When people come into my office with relationship problems, they do not always realize they’re dealing with boundary issues. Many people think if they’re being treated badly in relationship, they must be doing something wrong. This is generally due to a lack of understanding about boundaries, and this lack of understanding usually stems from a place of unworthiness. The person being mistreated believes they’re flawed in some way, and makes compromises to stay in relationships where they are suffering. Boundary issues almost always arise when a person doesn’t feel lovable, and consequently, they’re willing to do almost anything to get another person’s approval. Because they don’t love themselves, they are dependent on others to be sources of love and validation.
When a person believes all the problems in a relationship are their fault, it weakens their boundaries, which makes them susceptible to compromising their core values. When a person compromises their core values, it makes them increasingly dependent on the other, and they can lose their ability to put down a proper boundary to bad behavior. It often doesn’t even occur to them that the other person is not justified in treating them badly. When they’re not being treated well, they either think they deserve it or they caused it. They don’t recognize the other person’s behavior as inappropriate.
This is a general template for how people wind up in situations where there’s a “boundary problem.” In my Depth Hypnosis practice, I have worked with many people who have a variety of boundary issues. Often people who feel worthless are willing to accept bad behavior from others. The following illustrates how a sense of worthlessness can lead to boundary issues.
A woman came to me for help because she wanted to leave her relationship, but she couldn’t bring herself to do it because she was afraid of being alone. As a child, her father had abandoned her, and she grew up with a mother who was narcissistic and schizophrenic. Her mother was loving one minute, and hateful the next. As a result, my client had a split sense of self and could not tell what was true and what wasn’t true.
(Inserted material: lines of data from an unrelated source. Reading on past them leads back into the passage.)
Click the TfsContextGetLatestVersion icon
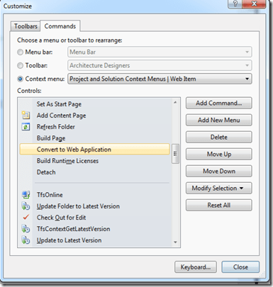273x287 pixels. pyautogui.click(x=26, y=229)
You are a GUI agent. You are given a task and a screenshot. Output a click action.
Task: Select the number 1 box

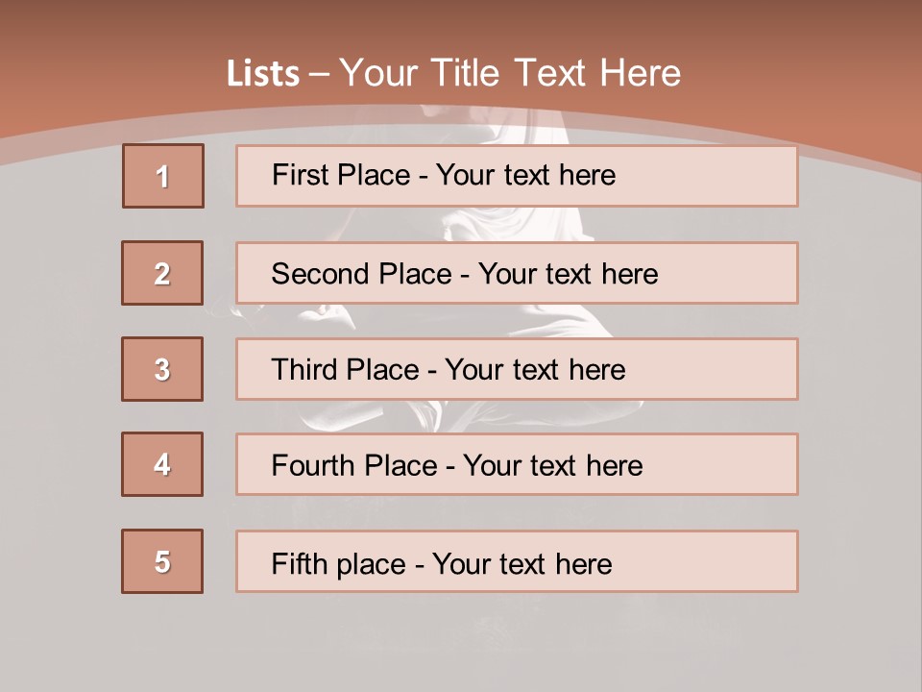coord(163,176)
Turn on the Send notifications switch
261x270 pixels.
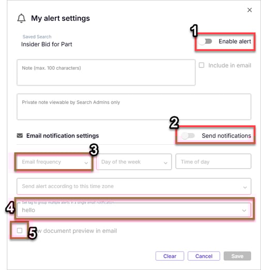pos(188,136)
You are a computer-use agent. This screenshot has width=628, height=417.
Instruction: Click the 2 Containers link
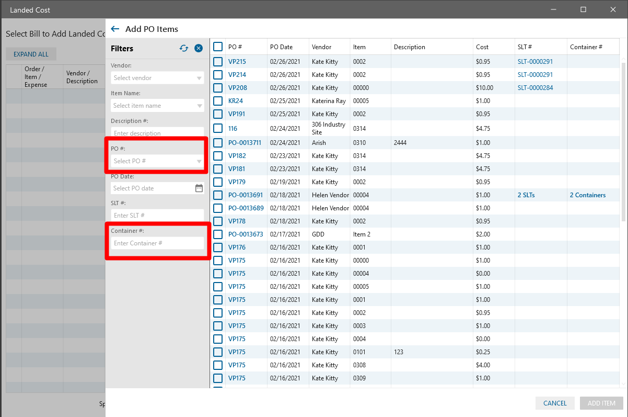(587, 195)
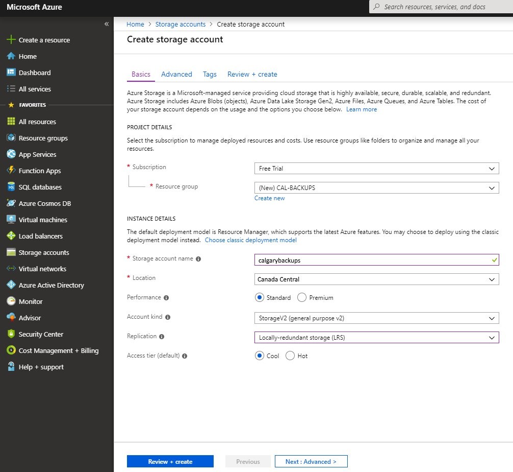Expand the Account kind dropdown

(x=376, y=318)
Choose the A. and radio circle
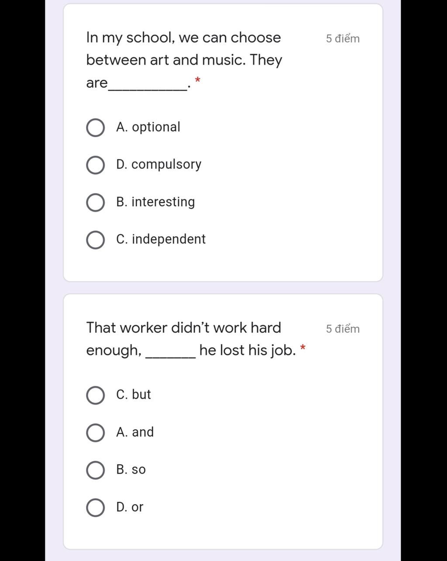447x561 pixels. (x=95, y=433)
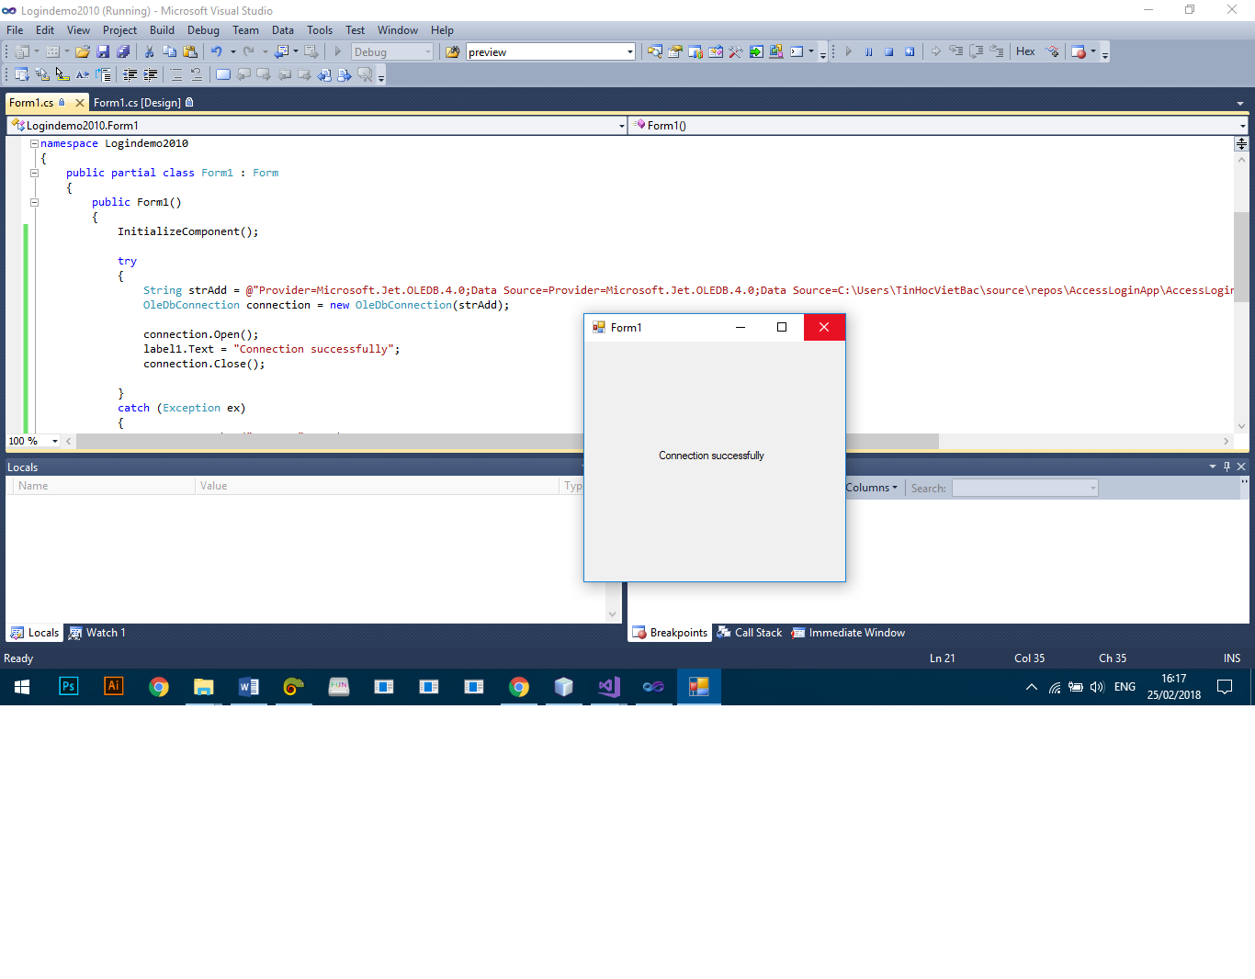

She knew she needed to leave her relationship, but the larger issue was that she was unable to make decisions about anything. She knew she had to make a decision to leave, but she could not. The woman she was in relationship with was brutal, and would always find something wrong with her. If my client had a problem with her partner making her wrong, her partner would tell her she was being unloving for not catering to her needs. It was quite a mind trip, and this woman was using her own pain as a weapon. If my client tried to stand up for something she wanted, her partner would feel victimized. Consequently, she felt like she was bad for hurting her. Of course, that was exactly what her mother had done.
As a child, anytime she didn’t do something her mother wanted her to do— which was very rare, because her mother would beat her if she didn’t do it— she felt broken. There was hardly anything left of her after being pummeled by these two women; the mother and the girlfriend. Not only did she not have any boundaries, but she didn’t have any will left, because her will had been broken. Every time she tried to exercise her will, she was punished.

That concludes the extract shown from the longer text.